• SELECTED EXTRACT
It has been Mom and the Podhorniak Trio at their house in White Marsh since then.
Rosemary finished her undergraduate degree, took jobs as a bookkeeper and raised the triplets. She had help from grandparents and, eventually, the extended family of Troop 746.
Two of the boys, Matt and Jim, moved into Scouts at the Webelos level, when they were in the fifth grade. Nick held off, convinced that Webelos was "all about arts and crafts."
By the time the Podhorniaks were 11, they were fully into Scouts, going on camping trips each month, attending meetings every Friday. Campfires and knives got them excited, as they usually do for all boys.
Rosemary Podhorniak didn't know much about Scouts, but she jumped into the troop's activities head-first. "This was something we decided to do as a family," she says. "The boys wanted Scouts, so I got involved."
"She's a wonderful person," says Bill Freeburger, Troop 746's Scoutmaster. "Rosemary is a very, very active person who's interested in the other boys, too, not just her own. ... She got right in there with us. She wasn't afraid to go on the camping trips, no matter how ugly the weather got. You know, you can usually tell who among the boys will be an Eagle Scout by how much a parent is involved."
All three boys set their minds to reaching Eagle Scout fairly early on.
"We'd see older guys in our troop get the medal," Matt says, "and that got us thinking about it." But it's not like they made a pact. To hear Jim, Nick and Matt tell it, they just liked Scouts - the friendships they made, the skills and life lessons they picked up - and they wanted to go as far with it as they could.
Nick liked learning first aid the best, and now he's thinking about medical school. Matt enjoyed learning to sail and handle a rifle. Jim liked wilderness survival.
Each of them earned the required merit badges and then some. Each took on a community service project, too - Nick got a new trophy case for the music department at Ridgely Middle School in Cockeysville, Matt made improvements to more than 300 feet of fencing around a playground at his church, and Jim organized an effort to make a half-mile of trail in a state park wheelchair-accessible.
"And something else about Jim you should know," says Freeburger. "He's a leader. He was elected twice the senior patrol leader of our troop, and that's quite an honor. And he did it even with his medical problems."
That's another part of the story: In the midst of the Podhorniaks' efforts to attain Eagle Scout status, doctors discovered a noncancerous tumor in Jim's head. It originated in his sinus. He's had four surgeries since 2006 - the first lasted 16 hours, the most recent, in March, lasted 11. "Hopefully, they got most of it, and it will stop growing," Rosemary Podhorniak says. "It hasn't affected his vision or his hearing. ... Jim doesn't like to talk about this much."
He'd rather talk about knots and lashings, about climbing rocks on a Scouts trip out West, about his various roles with various bands at Calvert Hall College High School, where he, Matt and Nick are seniors. Jim plans to attend Towson University in the fall. Matt is headed to UMBC and studies in computer science, and Nick plans to enter Neumann College near Philadelphia.
"I don't know what I'm going to do when they go off to college," Rosemary says.
The Podhorniaks are the second triplets to attain Eagle Scout status, as far as we can tell. A Google search turned up references to three brothers in Virginia being the first, in 2004.
"It's a very high honor," Freeburger says. "We have a lot of Boy Scouts, but not many make Eagle Scout. It takes commitment from the teenaged boy because, you know, cars and girls compete with it. It's a great, great honor, and the boys will always have it, always be reminded of it, and a lot will be expected of them."
The Podhorniaks' Eagle Scout ceremony is May 23. Calvert Hall's graduation follows about a week later. Exciting days for Nick, Matt and Jim.
But today is Mother's Day. Today is Rosemary's day. Today we say: Nice job, Mom.

• MATERIAL SHOWN
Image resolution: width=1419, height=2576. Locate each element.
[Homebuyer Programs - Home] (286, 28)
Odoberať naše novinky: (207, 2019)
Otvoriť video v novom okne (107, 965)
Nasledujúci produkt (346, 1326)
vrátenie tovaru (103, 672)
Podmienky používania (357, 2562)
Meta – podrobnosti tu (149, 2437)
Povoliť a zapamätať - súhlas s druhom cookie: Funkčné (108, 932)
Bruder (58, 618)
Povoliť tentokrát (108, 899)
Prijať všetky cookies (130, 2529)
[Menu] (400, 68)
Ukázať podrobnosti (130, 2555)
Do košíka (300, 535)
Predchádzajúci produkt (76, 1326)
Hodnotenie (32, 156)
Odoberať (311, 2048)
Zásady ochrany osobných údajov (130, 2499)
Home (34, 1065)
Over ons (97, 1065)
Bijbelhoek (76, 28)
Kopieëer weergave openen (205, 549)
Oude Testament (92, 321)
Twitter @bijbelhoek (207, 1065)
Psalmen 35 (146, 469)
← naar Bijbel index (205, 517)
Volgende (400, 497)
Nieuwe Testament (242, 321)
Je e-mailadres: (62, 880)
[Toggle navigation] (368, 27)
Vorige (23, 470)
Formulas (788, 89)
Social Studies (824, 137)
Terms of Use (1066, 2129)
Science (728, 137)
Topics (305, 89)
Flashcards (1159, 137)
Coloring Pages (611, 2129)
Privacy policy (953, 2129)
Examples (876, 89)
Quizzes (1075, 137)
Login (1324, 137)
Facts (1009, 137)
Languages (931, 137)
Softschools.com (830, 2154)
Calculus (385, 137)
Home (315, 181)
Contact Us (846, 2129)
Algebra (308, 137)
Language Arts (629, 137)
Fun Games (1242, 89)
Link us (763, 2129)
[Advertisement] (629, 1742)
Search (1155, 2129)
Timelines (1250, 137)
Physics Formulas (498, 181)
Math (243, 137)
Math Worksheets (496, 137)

• LIST OF TASKS
• 1. In the article about the Podhorniak triplets, reproduce word for word the passage starting at "All three boys" and ending at "as they could.".
• 2. According to the article about the Podhorniak triplets, why did Nick not move into Scouts at the Webelos level when Matt and Jim did?

• SET OF ANSWERS
• 1.
All three boys set their minds to reaching Eagle Scout fairly early on.
"We'd see older guys in our troop get the medal," Matt says, "and that got us thinking about it." But it's not like they made a pact. To hear Jim, Nick and Matt tell it, they just liked Scouts - the friendships they made, the skills and life lessons they picked up - and they wanted to go as far with it as they could.

• 2. Nick held off because he was convinced that Webelos was "all about arts and crafts." Matt and Jim, by contrast, moved into Scouts at the Webelos level in the fifth grade.